For the past five weeks, Congress has been on recess but here at the Sunlight Foundation, we have been working hard to improve our Congress API! There are now two new Congress API endpoints that make congressional and accountability documents searchable. We also added more information about hearings and improved legislator information.
New House scrapers feeding the API improvements are open source and a part of the @unitedstates project, “a shared commons of data and tools for the United States. Made by the public, used by the public.” This work wouldn’t be possible without funding from the Knight Foundation.
Read the documentation for full details, but here are the highlights:
Now on the Congress API you can get far more information about House hearings. We built new scrapers to take advantage of the docs.house.gov committee website. We scraped all the data from the 113th Congress that was available on the site.
One of the more interesting pieces of data is witness information. Our API now has the names of witnesses, their organization and links to their testimony. We used this information to reveal that only 23 percent of the witnesses testifying before House panels in the current session of Congress are women.
Aside from witness documents, all other available documents for a hearing are also available. These include drafts of bills, committee reports, committee amendments, transcripts and other documents related to a given meeting. There are links to the original document as well as a digital copy we are keeping to protect these documents from link rot.
Committee meetings of both the House and Senate now have a unique identifier, called “hearing_id.” The House hearings also have a “house_event_id,” which is a unique identifier from the docs.house.gov site that will stay consistent even if there is a schedule change and a change in content or description.
We also improved “bill_id” validation so that that field yields better results and invalid bill numbers are discarded.

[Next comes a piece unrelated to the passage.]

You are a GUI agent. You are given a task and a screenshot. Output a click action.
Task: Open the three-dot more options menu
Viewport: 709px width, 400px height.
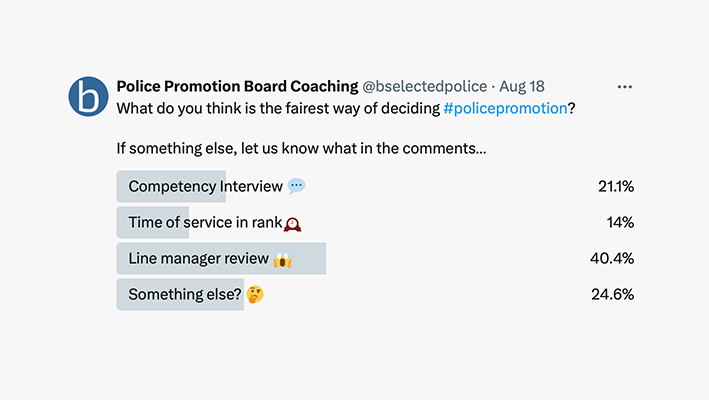point(625,87)

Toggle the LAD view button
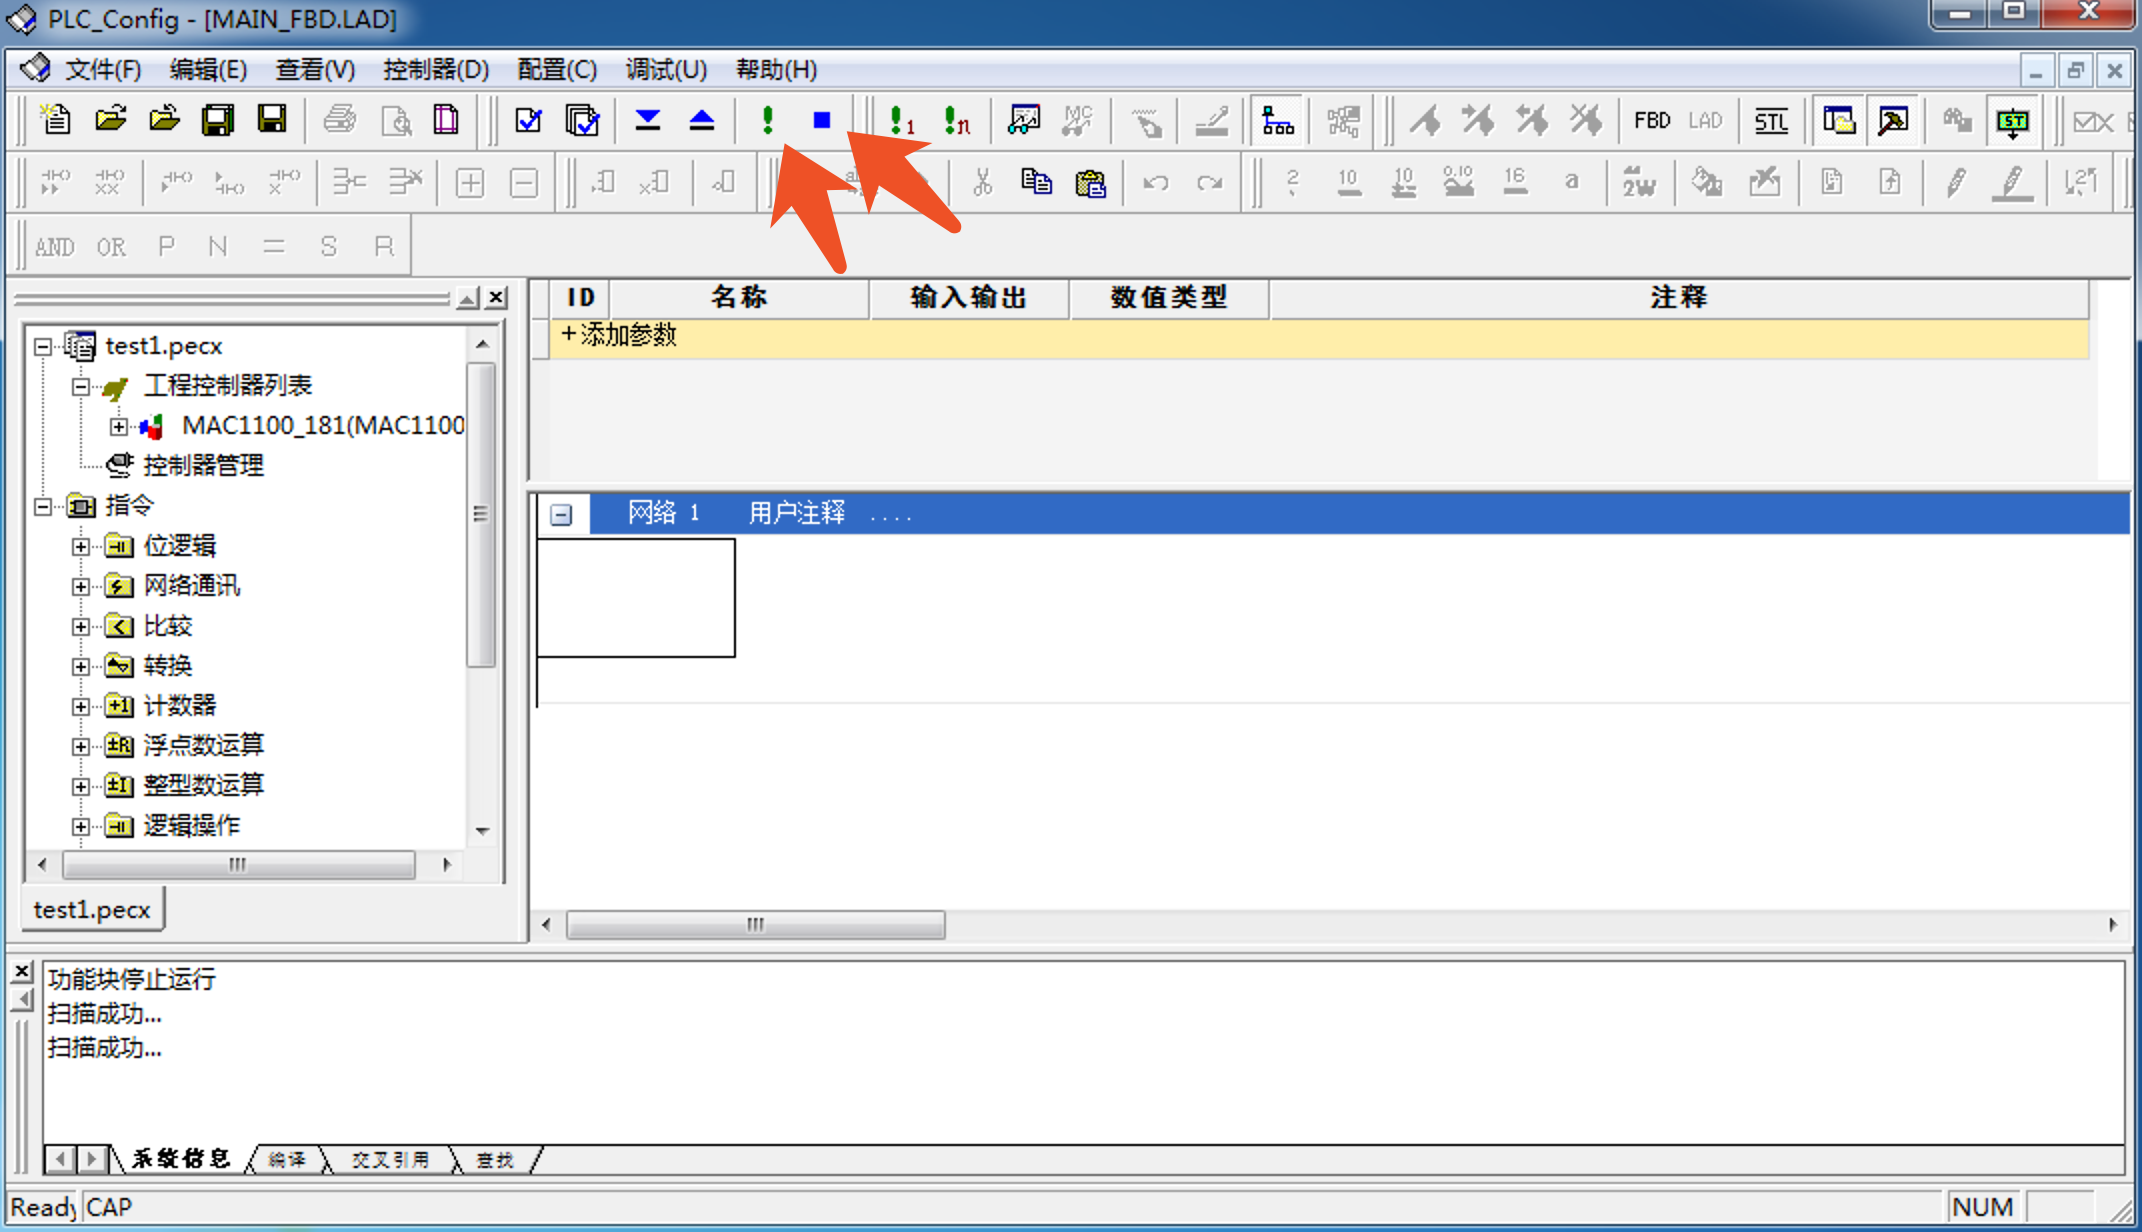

Many of these improvements have been made possible by the docs.house.gov website and its thorough XML offerings. Similar Senate information is scattered across different committee websites in varying formats. This makes it hard to collect detailed information comprehensively. (Sigh. We are talking about a legislative body that still files campaign disclosures on paper.)

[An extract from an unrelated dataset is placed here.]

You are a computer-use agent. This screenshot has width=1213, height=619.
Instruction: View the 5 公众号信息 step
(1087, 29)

Sunlight’s Congress API has been keeping track of official, government-sponsored Twitter accounts. Now, we are also harnessing our project, Politwoops a site that tracks deleted tweets from politicians, to provide a list of Twitter campaign accounts for members of Congress. This has been one of the most asked-for features from our users.

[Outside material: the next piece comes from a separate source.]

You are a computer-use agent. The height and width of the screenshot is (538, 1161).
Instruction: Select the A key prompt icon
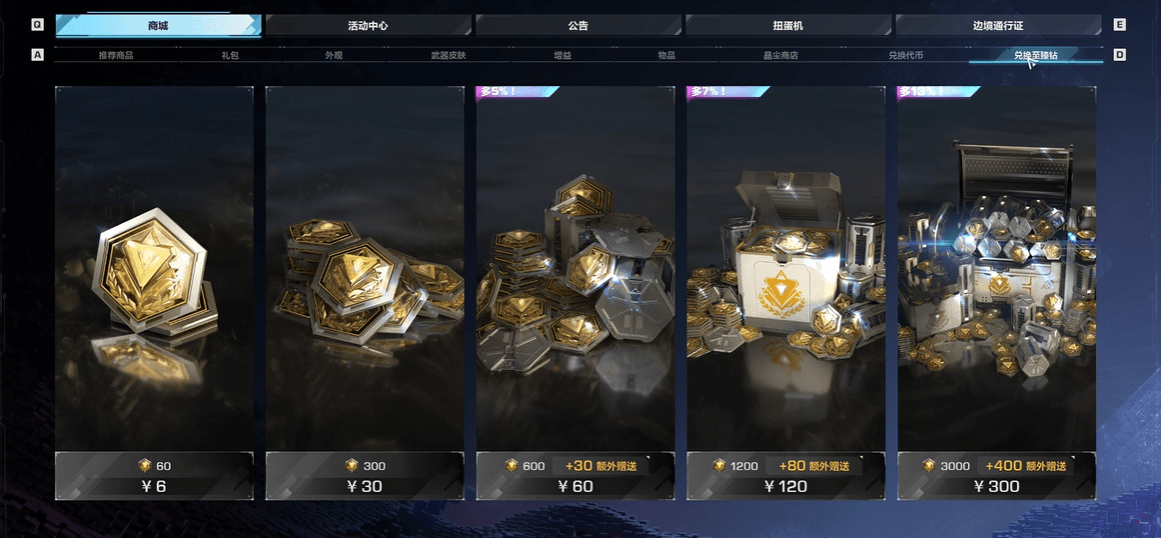coord(38,55)
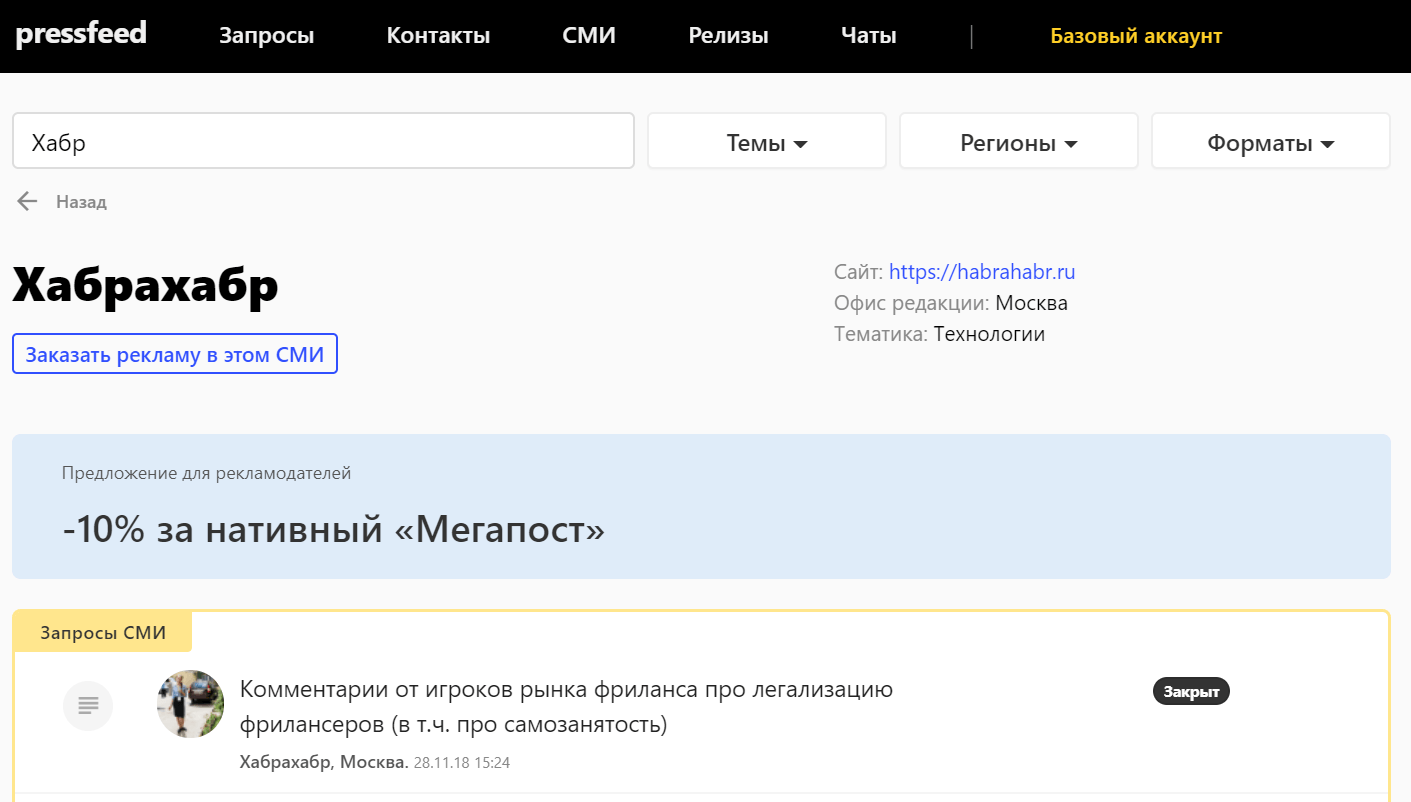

Have you ever needed to look up a list of lawmakers’ ids before? If your data is reasonably clean but is formatted as a full name, you would had to parse out first and last and hope that you did not have a common nickname. Now with the aliases field, the API gives several permutations of first name, nickname, title, suffix and last name so you can take advantage of the Congress API’s wealth of ids by querying full names.
Congressional documents are now available for full text search. These documents include committee reports, committee amendments, witness statements, witness bios, transcripts and more. Currently, the collection only contains House committee documents. We hope to add Senate documents and other types of congressional documents in the future.
This new endpoint offers full-text search on non-congressional documents, including Government Accountability Office reports and Inspectors General reports. These government oversight documents investigate misconduct and waste as well as evaluate projects for agencies or programs.
Volunteer coders, led by former Sunlighter Eric Mill, captured the Inspector General reports as part of the@unitedstates/inspectors-general project. The effort created scrapers for all 65 US federal inspectors.
We hope that the improved API will power new ideas and innovations from the amazing community that uses Sunlight tools!